Orange, pour sa part, a changé de cap, en se tournant davantage vers un public doté de revenus plus solides et vers les « corporates ». En 2016, le rachat de Tigo-RDC a propulsé l’entreprise au deuxième rang, derrière Vodacom.

Aujourd’hui, Orange tendrait vers un certain équilibre entre les consommateurs à haut revenu et ceux à faible revenu. Les zones blanches, qui ne sont pas « irriguées » par les réseaux de téléphonie mobile sont également au centre de sa réflexion stratégique. Si la société était présente dans toutes les provinces du pays dans son ancienne configuration administrative (une réforme mise en œuvre graduellement depuis 2015 a fait passer le nombre de provinces de 11 à 26), elle était toutefois discrète, si pas invisible, en milieu rural. La nouvelle stratégie d’Orange consiste donc à se lancer à la conquête de nouveaux consommateurs ruraux. Cette offensive vise à conquérir toutes les zones jugées potentiellement rentables dans le plus grand pays d’Afrique subsaharienne.

La nouvelle stratégie d’Orange consiste donc à se lancer à la conquête de nouveaux consommateurs ruraux.

Petite révolution

L’entreprise est dirigée depuis 2018 par Gérard Lokossou, un directeur général de nationalité ivoirienne. C’est le tout premier Africain à occuper ce poste, si bien qu’en interne, certains ont parlé d’une « petite révolution ». De même, depuis l’arrivée d’Orange en RDC, pour la première fois, le conseil d’administration de l’entreprise est piloté par une Africaine : Éliane Munkeni, de nationalité congolaise. Cette experte comptable expérimentée, associée gérante d’un cabinet fiscal, est une figure bien connue des milieux d’affaires.

C’est le tout premier Africain à occuper ce poste, si bien qu’en interne, certains ont parlé d’une « petite révolution ».

Cependant, Orange est perçue comme une entreprise pratiquant des prix plus élevés qu’Africell, une société largement considérée comme offrant des services à la portée des petites bourses. La réalité est toutefois un peu plus complexe qu’elle en a l’air : les tarifs d’Orange RDC sont comparables à ceux de ses deux principaux concurrents : Vodacom et Airtel. Pour fixer les tarifs planchers, les opérateurs se concertent avec l’ARPTC.

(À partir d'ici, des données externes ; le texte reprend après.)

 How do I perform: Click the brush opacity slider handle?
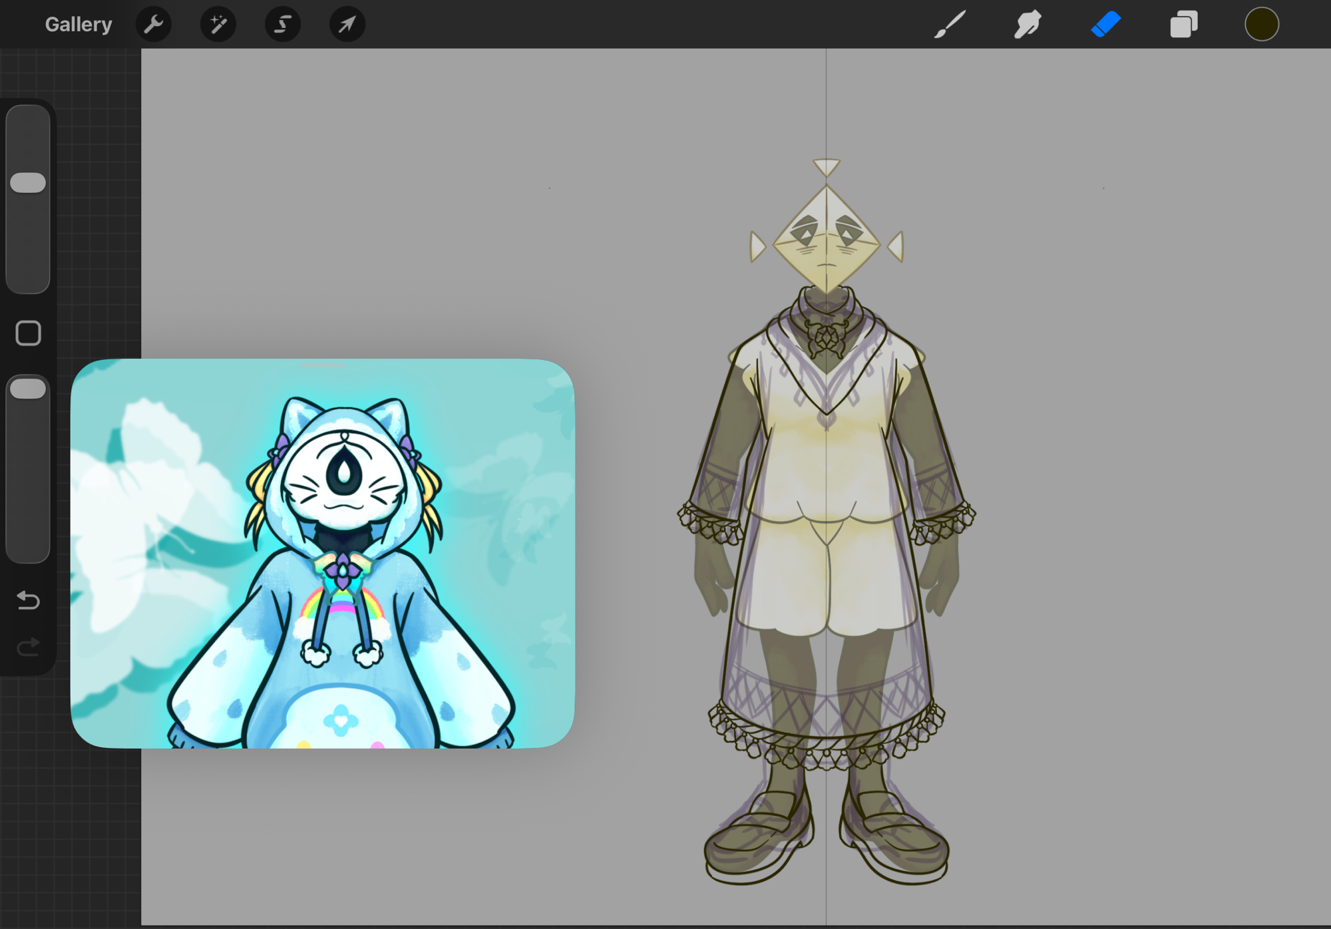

Plus généralement, la RDC est l’un des pays où les coûts des services offerts par les compagnies de téléphone sont des plus élevés. Cela s’explique notamment par la forte pression fiscale qui asphyxie les opérateurs, qui se sentent obligés d’appliquer des prix jugés exorbitants par une grande partie de la population. L’Etat, en tant qu’Autorité de régulation, ne joue pas pleinement son rôle pour contraindre ces entreprises à élever leurs standards et abaisser leurs tarifs.

Plus généralement, la RDC est l’un des pays où les coûts des services offerts par les compagnies de téléphone sont des plus élevés.

Image écornée des opérateurs

Dans l’ensemble, l’image des opérateurs du secteur des télécommunications n’est pas très bonne. Quels qu’ils soient, ils ont la réputation de faire des sous-déclarations fiscales pour payer le moins d’impôts possibles. Sans parvenir à trouver la parade, les autorités se plaignent régulièrement de cette pratique qui semble généralisée.

Avant l’investiture du président Félix Tshisekedi, en janvier 2019, les sociétés du secteur coupaient le signal Internet pendant et après des marches hostiles au pouvoir. Le public les accusait, à juste titre, de faire le jeu du pouvoir. Les nouvelles autorités n’ont pas encore eu recours à cette « arme » tant décriée dans ce pays où les manifestations de grande envergure semblent se raréfier.